→ **Problem**
Repeat the stretch of the news report on the Rohingya insurgency from "Rohingya insurgency a" through "Suu Kyi's administration.", swapping out "crackdown" for "offensive".
--- Text block ---
Rohingya insurgency a 'game-changer' for Myanmar: ICG
A new Rohingya insurgency in Myanmar's Rakhine is a "game-changer" for the troubled state, conflict experts said Thursday, warning the army's crackdown risks setting off a spiral of violence and radicalisation among the Muslim minority.
Troops have taken control of the north of the state since October 9 when armed men carried out raids on posts along the Bangladesh border, killing nine police in a series of coordinated attacks.
At least 27,000 Rohingya have fled to Bangladesh since with stories of mass-killings, rape and torture at the hands of security forces which have heaped pressure on Aung San Suu Kyi's administration.
Myanmar's government has roundly rejected the accusations of abuse, saying the military is hunting down hundreds of "terrorists" behind the raids and the weapons they stole.
The International Crisis Group (ICG) said the attackers were a Saudi-backed group called Harakah al-Yaqin, which has spent years recruiting and training fighters in Bangladesh and northern Rakhine.
Emerging after deadly sectarian violence in 2012, the ICG said the insurgency aimed to advance the political rights of the persecuted Muslim Rohingya minority.
But it warned the heavy-handed response by Myanmar's army risked pushing its followers into the hands of international jihadists.
"The emergence of this well-organised, apparently well-funded group is a game-changer in the Myanmar government's efforts to address the complex challenges in Rakhine State," the report said.
"The current security response is likely to drive a dangerous spiral of attacks, military responses and increased popular radicalisation."
Dozens of Rohingya have died at the hands of security forces in the past two months and many others have drowned trying to cross the river into Bangladesh, whose border guards have turned back over 60 boatloads of people this month.
The ICG said Harakah al-Yaqin's front man was Ata Ullah, an ethnic Rohingya featured in several videos posted online who was born in the Pakistani city of Karachi and grew up in Saudi Arabia.
Backed by 20 Rohingya with international fighting experience, and a Saudi-trained mufti, it said he has spent at least two years training hundreds of recruits in guerrilla warfare and explosives.
The Saudi embassy in Yangon had no immediate comment on the report.
While the Rohingya's plight has long been a rallying cry for international jihadists, including the Taliban and so-called Islamic State, there has been little evidence of a significant domestic insurgency before now.
Days after the border post attacks, Myanmar accused a Pakistani Taliban-trained militant named Hafiz Tohar of leading the raids. The ICG report said that is an alias used by Ata Ullah.
--- Stored data ---
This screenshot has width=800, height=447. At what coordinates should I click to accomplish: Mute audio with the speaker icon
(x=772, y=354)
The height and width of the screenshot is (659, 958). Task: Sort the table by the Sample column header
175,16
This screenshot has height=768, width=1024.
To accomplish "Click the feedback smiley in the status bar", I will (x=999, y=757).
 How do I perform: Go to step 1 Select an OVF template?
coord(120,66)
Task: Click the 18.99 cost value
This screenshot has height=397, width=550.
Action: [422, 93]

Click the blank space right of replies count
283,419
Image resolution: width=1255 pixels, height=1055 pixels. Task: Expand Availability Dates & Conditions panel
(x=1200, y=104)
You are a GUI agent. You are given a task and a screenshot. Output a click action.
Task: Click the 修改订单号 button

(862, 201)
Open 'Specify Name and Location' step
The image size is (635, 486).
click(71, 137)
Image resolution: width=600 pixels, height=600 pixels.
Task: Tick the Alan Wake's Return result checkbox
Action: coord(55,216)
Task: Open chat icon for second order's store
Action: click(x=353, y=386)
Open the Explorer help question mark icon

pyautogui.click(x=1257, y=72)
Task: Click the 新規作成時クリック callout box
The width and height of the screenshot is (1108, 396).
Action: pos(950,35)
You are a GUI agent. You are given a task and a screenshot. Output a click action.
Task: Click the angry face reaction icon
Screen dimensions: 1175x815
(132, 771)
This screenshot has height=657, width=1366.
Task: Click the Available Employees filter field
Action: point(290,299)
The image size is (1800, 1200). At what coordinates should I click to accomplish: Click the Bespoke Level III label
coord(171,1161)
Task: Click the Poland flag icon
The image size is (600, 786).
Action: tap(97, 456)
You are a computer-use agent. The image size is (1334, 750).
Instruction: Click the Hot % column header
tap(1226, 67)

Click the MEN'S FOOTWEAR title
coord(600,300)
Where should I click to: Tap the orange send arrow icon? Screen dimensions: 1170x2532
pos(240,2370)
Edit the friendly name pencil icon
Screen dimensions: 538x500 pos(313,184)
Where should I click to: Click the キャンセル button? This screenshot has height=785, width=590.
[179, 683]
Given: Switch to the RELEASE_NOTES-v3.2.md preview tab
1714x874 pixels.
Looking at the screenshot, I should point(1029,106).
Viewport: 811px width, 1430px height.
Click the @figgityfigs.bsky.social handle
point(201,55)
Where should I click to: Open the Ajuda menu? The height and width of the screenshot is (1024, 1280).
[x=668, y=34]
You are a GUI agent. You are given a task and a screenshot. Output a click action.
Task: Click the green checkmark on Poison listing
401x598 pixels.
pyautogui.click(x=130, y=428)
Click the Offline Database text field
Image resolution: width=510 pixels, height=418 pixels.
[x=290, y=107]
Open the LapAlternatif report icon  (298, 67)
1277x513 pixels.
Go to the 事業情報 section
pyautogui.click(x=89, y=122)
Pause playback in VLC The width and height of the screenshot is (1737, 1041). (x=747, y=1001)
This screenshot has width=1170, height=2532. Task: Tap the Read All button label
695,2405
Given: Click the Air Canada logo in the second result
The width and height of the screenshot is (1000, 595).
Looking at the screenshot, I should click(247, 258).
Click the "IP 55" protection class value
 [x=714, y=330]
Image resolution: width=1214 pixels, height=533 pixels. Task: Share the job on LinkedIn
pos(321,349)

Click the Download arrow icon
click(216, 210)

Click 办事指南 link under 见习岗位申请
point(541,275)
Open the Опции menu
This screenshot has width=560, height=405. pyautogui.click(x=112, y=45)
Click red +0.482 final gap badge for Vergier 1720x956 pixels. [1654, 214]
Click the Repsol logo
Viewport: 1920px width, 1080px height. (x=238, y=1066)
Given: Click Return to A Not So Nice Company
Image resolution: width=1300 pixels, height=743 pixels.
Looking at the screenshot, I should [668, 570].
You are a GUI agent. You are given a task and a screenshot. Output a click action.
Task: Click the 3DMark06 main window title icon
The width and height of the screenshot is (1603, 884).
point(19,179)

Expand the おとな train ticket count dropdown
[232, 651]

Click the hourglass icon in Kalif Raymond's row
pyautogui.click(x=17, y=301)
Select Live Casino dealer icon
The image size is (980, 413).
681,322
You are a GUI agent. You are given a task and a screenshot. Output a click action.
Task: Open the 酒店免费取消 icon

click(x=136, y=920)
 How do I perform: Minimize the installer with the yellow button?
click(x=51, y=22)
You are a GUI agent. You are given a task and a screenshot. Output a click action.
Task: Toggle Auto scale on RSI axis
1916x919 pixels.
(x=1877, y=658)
---
→ **Task result**
Rohingya insurgency a 'game-changer' for Myanmar: ICG
A new Rohingya insurgency in Myanmar's Rakhine is a "game-changer" for the troubled state, conflict experts said Thursday, warning the army's offensive risks setting off a spiral of violence and radicalisation among the Muslim minority.
Troops have taken control of the north of the state since October 9 when armed men carried out raids on posts along the Bangladesh border, killing nine police in a series of coordinated attacks.
At least 27,000 Rohingya have fled to Bangladesh since with stories of mass-killings, rape and torture at the hands of security forces which have heaped pressure on Aung San Suu Kyi's administration.